- Trecho -
┌──

O novo corregedor da Funai vai substituir a delegada de Polícia Civil Ana Terra, que estava no cargo desde julho de 2020, cedida pela Polícia Civil de Mato Grosso. Assim, o mandato da delegada havia acabado em julho de 2022.
A Corregedoria tem poder de abrir e diligenciar processos administrativos disciplinares, os PADs, que podem culminar até em demissões do serviço público. Ao longo dos quatro anos do mandato de Bolsonaro, vários servidores da Funai que de alguma forma manifestaram oposição à política do governo se tornaram alvos do órgão. Por outro lado, uma Corregedoria alinhada com o bolsonarismo pode atuar para obstaculizar ou arrastar eventuais novas apurações a serem abertas a partir da posse do novo presidente da República, em 1º de janeiro.
Fundação Anti-Indígena
O amplo estudo “Fundação Anti-Indígena, um retrato da Funai sob o governo Bolsonaro”, feito pela INA e pelo Inesc (Instituto de Estudos Socioeconômicos) e divulgado em junho passado, apontou que, de 2019 para cá, “aumentou vertiginosamente o número de processos administrativos disciplinares (PAD), refletindo uma deliberada política institucional”.

└──

- Dados registrados -
┌──

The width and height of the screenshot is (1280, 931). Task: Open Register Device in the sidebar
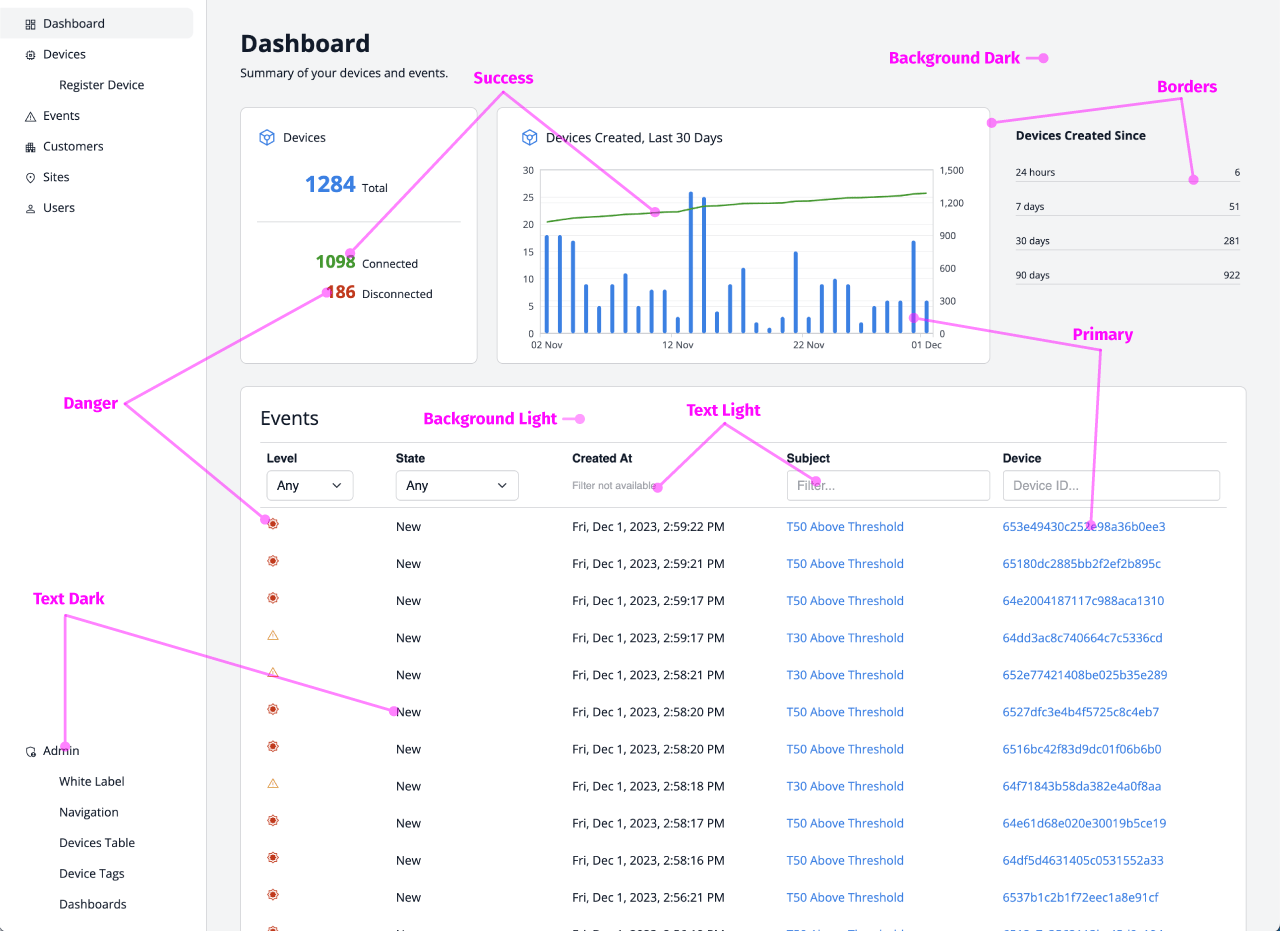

└──

- Tarefas do exercício -
1. De acordo com o trecho sobre a Corregedoria da Funai, desde quando a delegada Ana Terra ocupava o cargo?
2. Transcreva, do trecho sobre a Corregedoria da Funai, a parte que começa com as palavras que contêm "A Corregedoria tem" e termina com "1º de janeiro.".
3. Dê continuidade ao trecho sobre a Corregedoria da Funai a partir da última frase apresentada.

- Respostas -
1. Desde julho de 2020.

2.
A Corregedoria tem poder de abrir e diligenciar processos administrativos disciplinares, os PADs, que podem culminar até em demissões do serviço público. Ao longo dos quatro anos do mandato de Bolsonaro, vários servidores da Funai que de alguma forma manifestaram oposição à política do governo se tornaram alvos do órgão. Por outro lado, uma Corregedoria alinhada com o bolsonarismo pode atuar para obstaculizar ou arrastar eventuais novas apurações a serem abertas a partir da posse do novo presidente da República, em 1º de janeiro.

3.
“Além de disseminar medo e desconfiança no ambiente de trabalho, o uso constante deste instrumento implica diminuição do tempo disponível para as tarefas cotidianas finalísticas dos servidores, considerando-se que os processos são analisados pelos próprios funcionários, já sobrecarregados, tendo em vista o exíguo quadro de pessoal do órgão. Convocados a dedicar-se a duas ou mesmo três comissões simultâneas de PAD, sua própria possibilidade de dedicação às atividades indigenistas é afetada. A primazia do trabalho finalístico não é considerada pela Corregedoria, que rejeita substituir servidores designados para comissões de PAD”, afirmou o estudo, divulgado em junho passado.
O estudo também apontou que os servidores estão submetidos “à tentativa de cerceamento de sua liberdade de expressão, no que se refere seja ao uso de redes sociais, seja ao contato com a imprensa”.
“Em fevereiro de 2021, a Corregedoria da Funai enviou e-mail com ameaça de punição a quem se manifestar criticamente em redes sociais, sob o fundamento de dever de lealdade à instituição, previsto no regime jurídico dos servidores públicos federais. O texto recebido pelos servidores, no entanto, transforma lealdade à instituição em alinhamento com os superiores e suas opiniões, na pior lógica policialesca do presidente do Órgão”, diz o estudo.
A comunicação interna da Corregedoria dizia que “o servidor que publica mensagem em uma rede social que cause ‘repercussão negativa à imagem e credibilidade’ da instituição da qual faz parte pode responder por descumprimento do dever de lealdade”.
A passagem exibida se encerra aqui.